Saved entries
________________
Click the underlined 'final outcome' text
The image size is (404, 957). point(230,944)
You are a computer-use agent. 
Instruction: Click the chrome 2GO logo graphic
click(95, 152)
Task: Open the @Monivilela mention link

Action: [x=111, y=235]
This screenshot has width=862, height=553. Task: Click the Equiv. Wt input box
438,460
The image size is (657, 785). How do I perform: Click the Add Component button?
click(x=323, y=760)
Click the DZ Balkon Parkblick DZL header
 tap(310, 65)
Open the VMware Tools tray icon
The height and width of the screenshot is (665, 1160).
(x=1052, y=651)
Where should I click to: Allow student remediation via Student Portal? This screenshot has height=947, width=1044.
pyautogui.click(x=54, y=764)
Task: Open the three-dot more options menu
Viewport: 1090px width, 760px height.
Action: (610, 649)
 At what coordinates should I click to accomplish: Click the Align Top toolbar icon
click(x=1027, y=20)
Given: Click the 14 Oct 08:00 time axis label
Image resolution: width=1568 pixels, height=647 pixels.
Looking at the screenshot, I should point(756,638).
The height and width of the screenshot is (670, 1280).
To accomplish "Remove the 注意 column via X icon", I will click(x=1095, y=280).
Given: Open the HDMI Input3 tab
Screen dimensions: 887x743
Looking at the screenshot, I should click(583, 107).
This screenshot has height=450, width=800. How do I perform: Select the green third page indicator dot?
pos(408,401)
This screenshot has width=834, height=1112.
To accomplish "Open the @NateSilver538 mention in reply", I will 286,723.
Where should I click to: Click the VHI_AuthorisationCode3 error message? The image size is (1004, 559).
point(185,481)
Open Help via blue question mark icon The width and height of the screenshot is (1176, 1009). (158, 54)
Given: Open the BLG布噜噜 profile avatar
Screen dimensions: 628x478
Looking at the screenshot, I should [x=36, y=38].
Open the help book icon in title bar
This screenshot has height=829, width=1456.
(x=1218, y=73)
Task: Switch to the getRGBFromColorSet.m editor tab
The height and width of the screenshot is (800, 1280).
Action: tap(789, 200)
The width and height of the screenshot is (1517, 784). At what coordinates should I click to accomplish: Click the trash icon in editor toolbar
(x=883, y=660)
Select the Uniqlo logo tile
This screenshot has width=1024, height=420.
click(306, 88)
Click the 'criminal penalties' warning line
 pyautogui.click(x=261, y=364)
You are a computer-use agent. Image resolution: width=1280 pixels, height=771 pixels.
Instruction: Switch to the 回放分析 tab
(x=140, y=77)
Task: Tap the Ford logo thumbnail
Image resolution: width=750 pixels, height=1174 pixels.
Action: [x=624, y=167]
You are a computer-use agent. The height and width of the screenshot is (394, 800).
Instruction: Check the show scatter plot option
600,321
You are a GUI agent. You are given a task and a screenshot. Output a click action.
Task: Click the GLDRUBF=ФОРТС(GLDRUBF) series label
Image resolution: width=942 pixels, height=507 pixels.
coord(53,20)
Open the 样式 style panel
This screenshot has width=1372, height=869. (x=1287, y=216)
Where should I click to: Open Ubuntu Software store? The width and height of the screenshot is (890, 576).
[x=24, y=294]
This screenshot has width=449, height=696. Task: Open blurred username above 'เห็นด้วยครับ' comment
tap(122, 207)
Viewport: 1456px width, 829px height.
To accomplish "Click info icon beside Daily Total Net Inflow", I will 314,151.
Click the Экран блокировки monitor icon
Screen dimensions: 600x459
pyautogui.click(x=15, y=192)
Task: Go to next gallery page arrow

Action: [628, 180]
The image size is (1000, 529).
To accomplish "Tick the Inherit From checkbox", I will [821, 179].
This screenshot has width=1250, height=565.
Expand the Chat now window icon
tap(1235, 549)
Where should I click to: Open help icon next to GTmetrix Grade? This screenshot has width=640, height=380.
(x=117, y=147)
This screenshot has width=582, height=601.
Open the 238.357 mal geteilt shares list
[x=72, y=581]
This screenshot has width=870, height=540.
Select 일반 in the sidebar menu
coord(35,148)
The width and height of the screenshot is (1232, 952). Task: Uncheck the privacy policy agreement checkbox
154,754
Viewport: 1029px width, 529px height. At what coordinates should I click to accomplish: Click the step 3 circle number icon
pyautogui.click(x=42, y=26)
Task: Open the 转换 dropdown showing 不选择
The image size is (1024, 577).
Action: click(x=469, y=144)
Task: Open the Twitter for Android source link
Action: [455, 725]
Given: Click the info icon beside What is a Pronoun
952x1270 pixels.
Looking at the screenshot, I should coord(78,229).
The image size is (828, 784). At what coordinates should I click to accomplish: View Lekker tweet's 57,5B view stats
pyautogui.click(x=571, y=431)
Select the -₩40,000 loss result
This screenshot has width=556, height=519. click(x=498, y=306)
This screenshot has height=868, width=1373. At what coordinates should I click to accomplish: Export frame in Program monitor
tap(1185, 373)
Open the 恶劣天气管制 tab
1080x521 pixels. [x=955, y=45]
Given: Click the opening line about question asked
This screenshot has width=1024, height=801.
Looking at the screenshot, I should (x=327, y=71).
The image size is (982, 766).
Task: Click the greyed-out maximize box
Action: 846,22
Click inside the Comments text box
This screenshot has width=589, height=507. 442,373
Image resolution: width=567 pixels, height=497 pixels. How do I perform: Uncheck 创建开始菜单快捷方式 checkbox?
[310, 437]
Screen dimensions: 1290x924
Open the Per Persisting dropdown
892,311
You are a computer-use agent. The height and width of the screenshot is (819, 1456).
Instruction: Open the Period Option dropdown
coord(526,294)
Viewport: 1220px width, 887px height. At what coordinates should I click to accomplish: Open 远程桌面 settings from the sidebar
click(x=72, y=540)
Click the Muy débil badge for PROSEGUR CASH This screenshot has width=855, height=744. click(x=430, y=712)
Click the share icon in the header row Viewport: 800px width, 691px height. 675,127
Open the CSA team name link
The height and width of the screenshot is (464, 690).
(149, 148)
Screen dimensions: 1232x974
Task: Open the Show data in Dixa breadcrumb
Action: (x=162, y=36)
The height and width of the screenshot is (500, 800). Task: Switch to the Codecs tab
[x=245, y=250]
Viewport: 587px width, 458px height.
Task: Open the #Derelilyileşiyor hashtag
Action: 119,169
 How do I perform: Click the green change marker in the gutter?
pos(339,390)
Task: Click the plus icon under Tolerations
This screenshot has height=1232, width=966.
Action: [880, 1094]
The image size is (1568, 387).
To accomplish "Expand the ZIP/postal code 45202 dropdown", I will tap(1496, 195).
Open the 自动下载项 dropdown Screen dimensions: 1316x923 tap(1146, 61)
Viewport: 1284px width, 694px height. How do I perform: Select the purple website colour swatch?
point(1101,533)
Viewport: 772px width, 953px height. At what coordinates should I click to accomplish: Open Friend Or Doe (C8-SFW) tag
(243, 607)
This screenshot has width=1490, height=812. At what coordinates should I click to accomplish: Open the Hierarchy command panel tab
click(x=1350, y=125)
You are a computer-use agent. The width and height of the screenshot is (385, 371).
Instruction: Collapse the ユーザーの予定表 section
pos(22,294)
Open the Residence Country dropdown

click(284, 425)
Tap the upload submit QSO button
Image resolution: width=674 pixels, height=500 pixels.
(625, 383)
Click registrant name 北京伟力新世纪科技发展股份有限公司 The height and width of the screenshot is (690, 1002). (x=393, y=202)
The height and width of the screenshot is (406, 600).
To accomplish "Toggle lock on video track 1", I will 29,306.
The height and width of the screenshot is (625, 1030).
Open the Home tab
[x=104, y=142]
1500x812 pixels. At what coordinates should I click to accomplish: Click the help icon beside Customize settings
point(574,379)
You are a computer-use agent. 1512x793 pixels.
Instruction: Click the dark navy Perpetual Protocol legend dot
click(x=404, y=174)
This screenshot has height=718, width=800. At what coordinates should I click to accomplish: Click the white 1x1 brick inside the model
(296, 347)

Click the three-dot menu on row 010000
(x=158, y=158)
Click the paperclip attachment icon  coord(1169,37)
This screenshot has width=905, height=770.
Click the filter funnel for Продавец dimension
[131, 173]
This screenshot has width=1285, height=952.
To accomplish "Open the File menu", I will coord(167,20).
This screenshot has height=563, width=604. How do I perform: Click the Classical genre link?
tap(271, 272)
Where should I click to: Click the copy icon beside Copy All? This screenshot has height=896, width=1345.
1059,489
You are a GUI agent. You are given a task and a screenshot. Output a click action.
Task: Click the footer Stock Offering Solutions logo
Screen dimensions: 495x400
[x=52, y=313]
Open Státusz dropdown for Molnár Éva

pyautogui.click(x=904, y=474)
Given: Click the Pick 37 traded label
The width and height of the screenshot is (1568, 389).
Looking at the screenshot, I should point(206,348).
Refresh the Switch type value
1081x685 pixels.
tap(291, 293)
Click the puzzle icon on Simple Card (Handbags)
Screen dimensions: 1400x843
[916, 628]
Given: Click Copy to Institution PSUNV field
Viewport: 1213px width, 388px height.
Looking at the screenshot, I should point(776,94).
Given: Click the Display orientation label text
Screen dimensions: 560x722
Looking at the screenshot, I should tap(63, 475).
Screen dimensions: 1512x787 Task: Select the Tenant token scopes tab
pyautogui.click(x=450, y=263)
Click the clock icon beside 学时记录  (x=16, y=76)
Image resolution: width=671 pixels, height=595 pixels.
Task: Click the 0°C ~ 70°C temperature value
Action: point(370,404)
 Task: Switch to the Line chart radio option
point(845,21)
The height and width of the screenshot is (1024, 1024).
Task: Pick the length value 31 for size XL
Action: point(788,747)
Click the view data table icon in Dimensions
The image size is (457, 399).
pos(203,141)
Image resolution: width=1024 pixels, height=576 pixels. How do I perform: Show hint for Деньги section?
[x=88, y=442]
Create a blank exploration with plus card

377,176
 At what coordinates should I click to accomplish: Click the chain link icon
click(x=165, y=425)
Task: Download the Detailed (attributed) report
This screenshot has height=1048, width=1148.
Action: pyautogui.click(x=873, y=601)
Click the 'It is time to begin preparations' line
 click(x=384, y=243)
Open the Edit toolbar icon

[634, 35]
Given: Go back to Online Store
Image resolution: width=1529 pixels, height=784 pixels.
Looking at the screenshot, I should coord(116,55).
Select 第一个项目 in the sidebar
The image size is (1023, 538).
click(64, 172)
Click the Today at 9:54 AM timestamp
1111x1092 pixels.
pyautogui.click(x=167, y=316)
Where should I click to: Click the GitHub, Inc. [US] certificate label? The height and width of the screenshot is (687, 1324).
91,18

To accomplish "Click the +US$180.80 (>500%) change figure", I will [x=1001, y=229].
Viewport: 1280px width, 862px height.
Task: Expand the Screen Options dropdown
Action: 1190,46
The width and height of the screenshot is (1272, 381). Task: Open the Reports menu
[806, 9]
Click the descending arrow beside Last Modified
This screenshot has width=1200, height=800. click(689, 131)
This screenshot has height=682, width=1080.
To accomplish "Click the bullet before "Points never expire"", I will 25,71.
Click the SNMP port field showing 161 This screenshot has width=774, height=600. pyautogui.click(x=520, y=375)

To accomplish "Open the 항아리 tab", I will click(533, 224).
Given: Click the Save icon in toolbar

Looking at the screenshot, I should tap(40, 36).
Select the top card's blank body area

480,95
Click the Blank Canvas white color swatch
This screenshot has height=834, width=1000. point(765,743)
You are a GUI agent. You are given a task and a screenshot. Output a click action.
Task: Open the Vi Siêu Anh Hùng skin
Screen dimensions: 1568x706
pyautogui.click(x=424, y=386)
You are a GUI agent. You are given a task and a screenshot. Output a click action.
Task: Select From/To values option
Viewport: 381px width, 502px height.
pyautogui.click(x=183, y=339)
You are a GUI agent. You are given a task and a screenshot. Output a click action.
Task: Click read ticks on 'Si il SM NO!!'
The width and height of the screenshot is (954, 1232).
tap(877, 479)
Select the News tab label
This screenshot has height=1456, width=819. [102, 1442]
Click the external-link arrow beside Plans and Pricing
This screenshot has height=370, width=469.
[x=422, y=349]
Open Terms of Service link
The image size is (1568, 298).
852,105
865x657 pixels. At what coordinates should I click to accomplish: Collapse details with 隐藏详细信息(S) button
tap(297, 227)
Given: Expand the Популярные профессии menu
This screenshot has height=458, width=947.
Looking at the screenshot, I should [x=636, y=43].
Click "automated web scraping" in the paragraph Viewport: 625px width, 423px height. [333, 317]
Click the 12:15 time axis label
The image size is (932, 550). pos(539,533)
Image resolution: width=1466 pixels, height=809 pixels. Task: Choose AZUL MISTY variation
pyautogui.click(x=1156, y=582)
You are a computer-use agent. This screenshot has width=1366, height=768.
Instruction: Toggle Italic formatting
________________
Filter the data above down to lines with the word "question", and copy them.

■ Task result ■
Open Help via blue question mark icon The width and height of the screenshot is (1176, 1009). (158, 54)
Given: Click the opening line about question asked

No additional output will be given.